Lumika

PUBLIÉE — WINDOWS ET LINUX

Le plan de feu, et son patch.

Les perches, l'inventaire, les appareils accrochés, et ce qui les allume — un circuit de gradateur pour le traditionnel, une adresse DMX pour le reste. Sur votre machine, sans compte ni abonnement.

Quatre écrans, et un seul sujet

Un régisseur lumière ne loue rien et ne facture rien. Il accroche, il patche, il change des lampes. Lumika ne fait que ça.

ÉCRIT

Le plan de feu

Chaque appareil avec son numéro — celui qu'on crie pendant le montage — sa perche, sa position latérale, sa gélatine, son gobo et sa fonction.

Le patch suit le genre de l'appareil : un traditionnel demande un circuit, un DMX une adresse. Jamais les deux — un appareil qui porte les deux est un appareil dont personne ne sait comment on l'allume.

ÉCRIT

Les perches

La vue de face du gril : les barres à leur hauteur, et les appareils à leur place dessus.

Deux projecteurs trop proches, ça se voit d'un coup d'œil et jamais dans une colonne de nombres. La distance se compte depuis le nu du cadre — une perche de face est donc à distance négative, et c'est normal.

ÉCRIT

Le patch

Les blocs de gradateurs, ce qui occupe l'univers DMX, les chevauchements, et les plages restées libres.
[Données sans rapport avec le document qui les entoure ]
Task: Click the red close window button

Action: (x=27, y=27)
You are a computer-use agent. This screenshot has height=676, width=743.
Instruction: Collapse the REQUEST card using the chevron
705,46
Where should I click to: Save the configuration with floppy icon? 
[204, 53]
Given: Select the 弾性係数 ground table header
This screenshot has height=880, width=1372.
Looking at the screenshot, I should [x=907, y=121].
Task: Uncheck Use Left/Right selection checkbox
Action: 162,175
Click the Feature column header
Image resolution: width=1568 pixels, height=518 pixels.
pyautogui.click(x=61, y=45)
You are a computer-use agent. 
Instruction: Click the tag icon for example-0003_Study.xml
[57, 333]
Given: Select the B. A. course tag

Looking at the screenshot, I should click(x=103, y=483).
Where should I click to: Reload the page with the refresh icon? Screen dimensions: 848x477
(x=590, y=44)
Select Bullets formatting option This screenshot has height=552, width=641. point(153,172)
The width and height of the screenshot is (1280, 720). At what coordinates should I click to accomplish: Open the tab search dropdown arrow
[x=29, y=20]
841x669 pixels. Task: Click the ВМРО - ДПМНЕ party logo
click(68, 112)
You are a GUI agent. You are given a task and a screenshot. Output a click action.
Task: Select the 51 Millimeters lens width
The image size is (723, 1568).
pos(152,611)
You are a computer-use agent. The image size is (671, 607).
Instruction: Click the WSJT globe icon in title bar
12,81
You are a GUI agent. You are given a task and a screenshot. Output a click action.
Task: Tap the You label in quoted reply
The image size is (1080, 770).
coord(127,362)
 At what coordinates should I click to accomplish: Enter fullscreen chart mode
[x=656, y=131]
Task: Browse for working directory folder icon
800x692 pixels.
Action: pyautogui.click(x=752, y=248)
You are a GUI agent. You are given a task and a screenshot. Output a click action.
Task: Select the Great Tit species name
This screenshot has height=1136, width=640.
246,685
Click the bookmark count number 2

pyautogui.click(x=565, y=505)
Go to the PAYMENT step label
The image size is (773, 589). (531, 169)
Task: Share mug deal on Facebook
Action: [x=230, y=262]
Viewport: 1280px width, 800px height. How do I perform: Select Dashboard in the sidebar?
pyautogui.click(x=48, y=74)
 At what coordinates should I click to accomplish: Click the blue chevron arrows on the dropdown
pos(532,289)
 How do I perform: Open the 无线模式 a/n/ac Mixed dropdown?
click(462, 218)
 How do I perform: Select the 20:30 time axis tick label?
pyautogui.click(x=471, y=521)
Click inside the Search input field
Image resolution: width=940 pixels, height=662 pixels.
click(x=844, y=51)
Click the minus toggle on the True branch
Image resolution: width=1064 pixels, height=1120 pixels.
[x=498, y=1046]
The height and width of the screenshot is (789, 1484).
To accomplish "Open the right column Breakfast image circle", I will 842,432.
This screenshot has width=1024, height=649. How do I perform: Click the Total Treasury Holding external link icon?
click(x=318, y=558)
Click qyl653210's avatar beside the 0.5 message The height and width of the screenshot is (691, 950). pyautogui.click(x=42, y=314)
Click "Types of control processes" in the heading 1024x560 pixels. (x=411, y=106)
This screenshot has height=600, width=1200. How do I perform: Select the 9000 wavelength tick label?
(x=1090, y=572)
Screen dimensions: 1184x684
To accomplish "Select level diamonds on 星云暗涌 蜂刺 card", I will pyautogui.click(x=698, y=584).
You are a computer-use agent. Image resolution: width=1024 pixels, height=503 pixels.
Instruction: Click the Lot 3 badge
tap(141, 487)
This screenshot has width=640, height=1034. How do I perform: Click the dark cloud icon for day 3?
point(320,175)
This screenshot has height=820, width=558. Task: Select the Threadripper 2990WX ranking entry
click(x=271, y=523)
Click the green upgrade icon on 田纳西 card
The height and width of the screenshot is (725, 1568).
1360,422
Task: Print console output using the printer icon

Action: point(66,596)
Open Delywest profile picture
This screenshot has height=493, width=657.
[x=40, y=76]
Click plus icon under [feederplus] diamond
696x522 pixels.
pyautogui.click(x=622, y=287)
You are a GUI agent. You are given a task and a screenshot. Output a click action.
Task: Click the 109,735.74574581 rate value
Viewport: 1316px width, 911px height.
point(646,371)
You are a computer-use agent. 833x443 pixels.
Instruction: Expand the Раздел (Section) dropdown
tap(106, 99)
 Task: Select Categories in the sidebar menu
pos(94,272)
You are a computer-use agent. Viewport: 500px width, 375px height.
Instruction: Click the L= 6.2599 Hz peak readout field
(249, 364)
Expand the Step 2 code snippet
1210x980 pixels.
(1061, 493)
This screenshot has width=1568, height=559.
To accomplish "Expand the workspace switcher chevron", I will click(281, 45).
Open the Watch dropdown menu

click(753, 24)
Plus une proposition de répartition des projecteurs traditionnels sur les circuits : le plus gourmand d'abord, puis le premier circuit qui l'accepte. La règle est simple exprès — un régisseur doit pouvoir la refaire de tête sur le plateau, parce que c'est à la main qu'il branche.

ÉCRIT

L'inventaire

Projecteurs, lampes et accessoires, avec un seuil d'alerte.

Les lampes sont la raison d'être de cet écran. Un projecteur, on l'a ou on ne l'a pas. Une lampe claque — et s'en apercevoir le soir de la générale, sans rechange du bon culot, c'est un projecteur mort pour toute la série.

Le défaut qu'elle existe pour éviter

Un bloc de gradateurs occupe lui-même des canaux DMX — autant qu'il a de circuits, à partir de son adresse. Un bloc de 24 adressé en 1 occupe les canaux 1 à 24.

Y poser une barre LED en 12 marche parfaitement sur le papier : ce sont deux appareils différents, dans deux écrans différents. Sur le plateau, la barre allume des circuits au hasard — et on ne s'en aperçoit qu'une fois tout accroché, en hauteur, souvent la veille.

Lumika compare les blocs et les appareils DMX dans le même espace. Les vérifier séparément aurait laissé passer exactement ce cas.

PAS UN CONTRÔLE

La répartition n'est pas électrique

Elle additionne les watts que vous avez saisis. Elle ignore la section des câbles, l'état du bloc, la simultanéité réelle et la puissance disponible en amont.

La marge de 10 % par circuit est une pratique de terrain, pas une norme. Le raccordement relève d'un électricien.

HORS SUJET

Ni charges, ni accroche

Lumika enregistre où vous posez un appareil. Elle ne calcule aucune charge, ne connaît ni crochets, ni élingues, ni moteurs, ni la charge admissible du gril.

Une perche surchargée tombe sur le plateau. L'accroche relève de personnes formées.

PAS DE CONDUITE

Elle ne pilote rien

Les mémoires, les séquences, les temps de transfert, c'est le travail d'une console. Personne n'a besoin d'une deuxième console qui ne pilote rien.

Lumika prépare le montage. Ce qui se passe pendant le spectacle ne la regarde pas.

Nos principes

01

Aucune connexion

Pas de compte, pas d'abonnement, aucune statistique d'usage. Votre plan de feu ne quitte jamais votre machine.

02

Des messages qui expliquent

Précis, jamais une erreur technique brute. Quand le logiciel refuse un patch, il dit quel appareil chevauche quel bloc.

03

Une formule, un seul endroit

Le calcul du patch vit dans un fichier, éprouvé contre des valeurs calculées à la main. Un patch faux ne se voit qu'une fois tout accroché.

04

Rien qu'on ne puisse rouvrir

Formats lisibles, code simple, licence MIT. Dans dix ans votre plan de feu s'ouvrira encore.